More broadly, manufacturers are reevaluating their product portfolios; this may result in reprioritisation or even discontinuation of less profitable vaccines in favour of COVID-19 vaccine manufacture. Vaccines with lower prices and smaller market shares, such as polysaccharide vaccines for pneumococcus and meningococcus, are at greater risk.
Supply disruptions have occurred for pneumococcal conjugate vaccines, measles-containing vaccines, diphtheria and tetanus-containing vaccines, and inactivated poliovirus vaccines. Disruptions have included delivery delays and reduced quantities of specific products (see the table). In most cases, manufacturers have been able to secure stocks of input materials and procurement agencies have been able to access alternative sources, minimizing the impact on vaccination programs. In the latter part of 2021, consumables and single-use materials such as bioprocessing bags remain difficult to obtain. If this leads to vaccine shortages, countries may find it more difficult to close immunity gaps, increasing the potential for outbreaks of measles and other vaccine-preventable diseases:
Products in clinical development, such as human immunodeficiency virus vaccines and next-generation human papillomavirus, tuberculosis, and diphtheria- and tetanus-containing vaccines, are currently delayed or at risk of delay owing to disruptions in the manufacture of clinical materials, the conduct of clinical studies, or regulatory review.
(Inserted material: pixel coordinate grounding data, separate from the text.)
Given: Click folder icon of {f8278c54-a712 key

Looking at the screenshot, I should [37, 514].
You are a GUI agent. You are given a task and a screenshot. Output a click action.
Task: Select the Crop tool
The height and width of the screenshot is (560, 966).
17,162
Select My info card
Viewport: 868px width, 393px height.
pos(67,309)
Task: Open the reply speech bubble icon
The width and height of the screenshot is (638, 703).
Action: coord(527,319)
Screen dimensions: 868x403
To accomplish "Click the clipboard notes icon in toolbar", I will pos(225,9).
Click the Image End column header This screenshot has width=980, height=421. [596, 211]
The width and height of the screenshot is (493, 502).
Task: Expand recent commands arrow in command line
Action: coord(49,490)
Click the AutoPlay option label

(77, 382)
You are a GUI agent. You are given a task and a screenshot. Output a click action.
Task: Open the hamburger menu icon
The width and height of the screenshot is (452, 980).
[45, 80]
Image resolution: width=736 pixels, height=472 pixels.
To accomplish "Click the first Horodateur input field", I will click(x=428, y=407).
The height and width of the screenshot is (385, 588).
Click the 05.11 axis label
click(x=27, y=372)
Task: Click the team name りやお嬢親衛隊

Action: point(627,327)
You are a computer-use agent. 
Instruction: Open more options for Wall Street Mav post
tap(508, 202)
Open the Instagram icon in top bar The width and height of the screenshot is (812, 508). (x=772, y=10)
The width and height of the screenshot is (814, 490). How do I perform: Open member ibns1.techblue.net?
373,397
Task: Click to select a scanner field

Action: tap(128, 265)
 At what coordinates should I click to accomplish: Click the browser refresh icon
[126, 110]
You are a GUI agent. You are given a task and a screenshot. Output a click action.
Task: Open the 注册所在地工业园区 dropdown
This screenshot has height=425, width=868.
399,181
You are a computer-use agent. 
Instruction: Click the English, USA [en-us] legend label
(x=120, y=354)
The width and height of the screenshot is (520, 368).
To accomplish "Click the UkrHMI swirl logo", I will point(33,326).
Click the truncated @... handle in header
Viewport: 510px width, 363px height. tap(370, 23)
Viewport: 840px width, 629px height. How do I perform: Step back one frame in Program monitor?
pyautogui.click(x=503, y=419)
The group propose actions to reduce the impact of current disruptions and minimize the risks of future interruptions in vaccine supply.
Enabling access to input materials: Access to input materials can be improved by reducing trade barriers to accelerate the flow of goods. The COVID-19 Vaccines Global Access (COVAX) Manufacturing Taskforce has developed the first virtual marketplace to match suppliers of critical input materials with manufacturers of vaccines. Approaches to enabling the flow of these and other materials include using market information to identify specific materials that require expedited customs processing; removing import and export tariffs and other barriers to trade; implementing harmonized coding on critical consumables to expedite their cross-border processing ; and eliminating export restrictions and prohibitions on critical input materials, as called for by leaders of the World Trade Organisation and other international bodies. Such mechanisms are being used to facilitate access to COVID-19 vaccines. Extending them to the overall flow of input materials would help ensure supplies of other important vaccines.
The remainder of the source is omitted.